Well, to all the pluggers and juniors out there, this is your hour. The Oilers have even less depth than usual this season and that means the entire population of Springfield, Ohio has been penciled onto the Oilers' fourth line at one point or another this September. Four preseason games are behind us, final cuts are drawing nearer, and area scribes are already issuing their confident predictions for who'll make this team. Who am I to eschew tradition?
Marc Pouliot gets listed first, because he ought to be on the first four lines in pen. Then again, I've been saying that for a couple of seasons now but the coaching staff hasn't been listening. For some reason, this kid gets less traction than a Gran Torino with bad tires in an oil slick. He's the only bubble boy with the NHL record to back up his ambitions. He can keep his head above water and play both ends of the ice, he has a nice contract, and almost uniquely on this team he can win faceoffs. The idea that Pouliot should be left off this roster for any reason other than "the Penguins have a stroke and offer us Jordan Staal to try and reunite the 2005 Rimouski Oceanic" is laughable.
But Pouliot has always been slow in the preseason, and once again he's getting bad buzz because of it. Jim Matheson and Robin Brownlee have both written articles saying that he's in jeopardy, and Jason Gregor has skewered his chances. I put him with the bubble boys as a nod to Edmonton's traditionally connected scribes, not because I think he deserves the designation.
Call me crazy, but I happen to think that 141 NHL games is a better indicator of talent than a half-dozen glorified practices. He could go -100 for the rest of preseason and lose draws to goaltenders, but he'd damned well better be the third-line centre when the puck drops for real.
All the buzz that Pouliot isn't getting is landing squarely on 24-year-old Ryan Stone, the 6'2" centre who's being praised for grit and hustle and to a lesser extent ability to play hockey. The kid was named after his hands and he's never made a move with the puck that Pouliot couldn't do twice, but he and Mike Comrie have had the most improbable chemistry since chocolate and peanut butter and besides, everybody loves gritty guys who throw themselves into bodychecks and look like they'd kill themselves rather than allow a scoring chance.
You want a textbook fourth liner? Stone's your man. Youngish, cheap, tries hard, plays passable defense and can kill the occasional penalty. His preseason has drawn all sorts of notice but his one breakout performance was against the Florida Panthers' C squad, on a line with a Mike Comrie playing his heart out to try and win back his jilted hometown and picking apart inferior players with Stone mostly along for the ride. Apart from that, he's looked fair at best, and against Calgary he melted into the scenery.
I'm not trying to judge Stone too harshly, but there's more smoke than fire. The kid's not Dustin Penner and he's probably not even Ethan Moreau, but he's a 24-year-old with eight NHL games under his belt and a chance to add a bunch more this year playing tolerable hockey on the fourth line and not quite sawing off mediocre opposition. Anybody who has him on the second line should take a good, long look at themselves.
A guy who should be a lot more than a fourth-liner is Jean-Francois Jacques, the Patron Saint of Lost Hockey Causes, a 6'4" Greek god on skates who moves faster than anybody with his frame should be able to. A second-round pick from the same draft as Stone and Pouliot, Jacques has already made it into sixty NHL games and, for his trouble, has a sterling record of -17 and one point. They'd have done better playing the Zamboni for eight minutes a night.

[Listing]
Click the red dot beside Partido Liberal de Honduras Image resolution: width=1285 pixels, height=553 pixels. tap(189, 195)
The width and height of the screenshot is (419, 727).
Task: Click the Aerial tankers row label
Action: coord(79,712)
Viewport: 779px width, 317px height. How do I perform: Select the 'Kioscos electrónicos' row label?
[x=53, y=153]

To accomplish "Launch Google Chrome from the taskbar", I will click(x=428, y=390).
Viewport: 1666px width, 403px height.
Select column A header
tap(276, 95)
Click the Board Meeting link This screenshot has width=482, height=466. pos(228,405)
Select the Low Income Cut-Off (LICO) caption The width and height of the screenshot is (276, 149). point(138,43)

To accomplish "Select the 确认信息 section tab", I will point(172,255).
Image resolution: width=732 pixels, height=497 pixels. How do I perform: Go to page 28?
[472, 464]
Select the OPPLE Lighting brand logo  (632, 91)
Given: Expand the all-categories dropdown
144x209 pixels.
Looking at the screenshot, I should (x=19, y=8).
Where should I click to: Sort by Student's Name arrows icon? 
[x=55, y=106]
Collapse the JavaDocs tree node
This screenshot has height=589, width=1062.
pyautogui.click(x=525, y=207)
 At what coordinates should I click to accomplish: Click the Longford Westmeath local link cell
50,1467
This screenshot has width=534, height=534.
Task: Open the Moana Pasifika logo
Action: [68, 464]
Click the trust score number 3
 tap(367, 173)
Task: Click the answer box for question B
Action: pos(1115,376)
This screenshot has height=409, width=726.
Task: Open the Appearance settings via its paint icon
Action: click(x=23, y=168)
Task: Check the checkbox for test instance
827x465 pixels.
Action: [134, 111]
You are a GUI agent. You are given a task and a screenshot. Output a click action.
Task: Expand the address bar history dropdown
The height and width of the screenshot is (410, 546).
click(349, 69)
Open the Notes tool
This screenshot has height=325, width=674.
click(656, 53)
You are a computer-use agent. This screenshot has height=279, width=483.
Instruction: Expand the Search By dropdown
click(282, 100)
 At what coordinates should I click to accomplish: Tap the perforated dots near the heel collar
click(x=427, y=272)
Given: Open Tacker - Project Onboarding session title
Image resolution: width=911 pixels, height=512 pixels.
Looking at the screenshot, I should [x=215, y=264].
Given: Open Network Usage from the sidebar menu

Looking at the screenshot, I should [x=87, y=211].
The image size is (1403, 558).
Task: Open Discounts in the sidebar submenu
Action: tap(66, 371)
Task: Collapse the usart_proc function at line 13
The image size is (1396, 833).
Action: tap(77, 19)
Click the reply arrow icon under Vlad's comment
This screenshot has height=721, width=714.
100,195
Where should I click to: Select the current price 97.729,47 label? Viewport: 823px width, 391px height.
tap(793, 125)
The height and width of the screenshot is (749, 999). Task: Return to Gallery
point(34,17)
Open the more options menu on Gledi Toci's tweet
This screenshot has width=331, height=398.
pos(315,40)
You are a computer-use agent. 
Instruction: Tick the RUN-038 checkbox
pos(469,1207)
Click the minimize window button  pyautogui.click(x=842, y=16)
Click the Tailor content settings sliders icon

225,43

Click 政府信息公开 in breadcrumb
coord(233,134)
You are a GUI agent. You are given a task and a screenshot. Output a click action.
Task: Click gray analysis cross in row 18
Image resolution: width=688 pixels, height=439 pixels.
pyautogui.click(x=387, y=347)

[The request] In the Oilers roster commentary, what record has Jean-Francois Jacques compiled over his sixty NHL games?

[Final result] A record of -17 and one point.